逆向工程推理於開放式生成之應用
Reverse-Engineered Reasoning for Open-Ended Generation
September 7, 2025
作者: Haozhe Wang, Haoran Que, Qixin Xu, Minghao Liu, Wangchunshu Zhou, Jiazhan Feng, Wanjun Zhong, Wei Ye, Tong Yang, Wenhao Huang, Ge Zhang, Fangzhen Lin
cs.AI
摘要
儘管「深度推理」範式在數學等可驗證領域推動了顯著進展,但其在開放性、創造性生成中的應用仍是一個關鍵挑戰。當前主流的兩種推理培養方法——強化學習(RL)與指令蒸餾——在此領域均顯乏力;RL因缺乏明確的獎勵信號及高質量獎勵模型而舉步維艱,而蒸餾法則因成本高昂且受制於教師模型的能力上限而難以施展。為突破這些限制,我們引入了逆向工程推理(REER),這一新範式從根本上轉變了方法論。REER不再通過試錯或模仿來「正向」構建推理過程,而是從已知優質解決方案出發,「逆向」工作,以計算方式揭示可能產生這些解決方案的潛在、逐步深入的推理過程。利用這一可擴展、無梯度的策略,我們精心策劃並開源了DeepWriting-20K,這是一個包含20,000條開放性任務深度推理軌跡的大規模數據集。基於此數據集訓練的模型DeepWriter-8B,不僅超越了強大的開源基準,而且在性能上與GPT-4o和Claude 3.5等領先的專有模型相匹敵,甚至在某些方面更勝一籌。
English
While the ``deep reasoning'' paradigm has spurred significant advances in
verifiable domains like mathematics, its application to open-ended, creative
generation remains a critical challenge.
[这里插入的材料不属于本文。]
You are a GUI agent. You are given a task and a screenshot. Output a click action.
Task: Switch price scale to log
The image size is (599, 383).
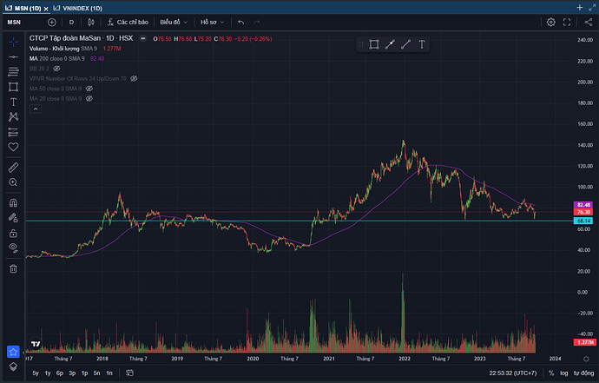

The two dominant methods for
instilling reasoning -- reinforcement learning (RL) and instruction
distillation -- falter in this area; RL struggles with the absence of clear
reward signals and high-quality reward models, while distillation is
prohibitively expensive and capped by the teacher model's capabilities. To
overcome these limitations, we introduce REverse-Engineered Reasoning (REER), a
new paradigm that fundamentally shifts the approach. Instead of building a
reasoning process ``forwards'' through trial-and-error or imitation, REER works
``backwards'' from known-good solutions to computationally discover the latent,
step-by-step deep reasoning process that could have produced them. Using this
scalable, gradient-free approach, we curate and open-source DeepWriting-20K, a
large-scale dataset of 20,000 deep reasoning trajectories for open-ended tasks.
Our model, DeepWriter-8B, trained on this data, not only surpasses strong
open-source baselines but also achieves performance competitive with, and at
times superior to, leading proprietary models like GPT-4o and Claude 3.5.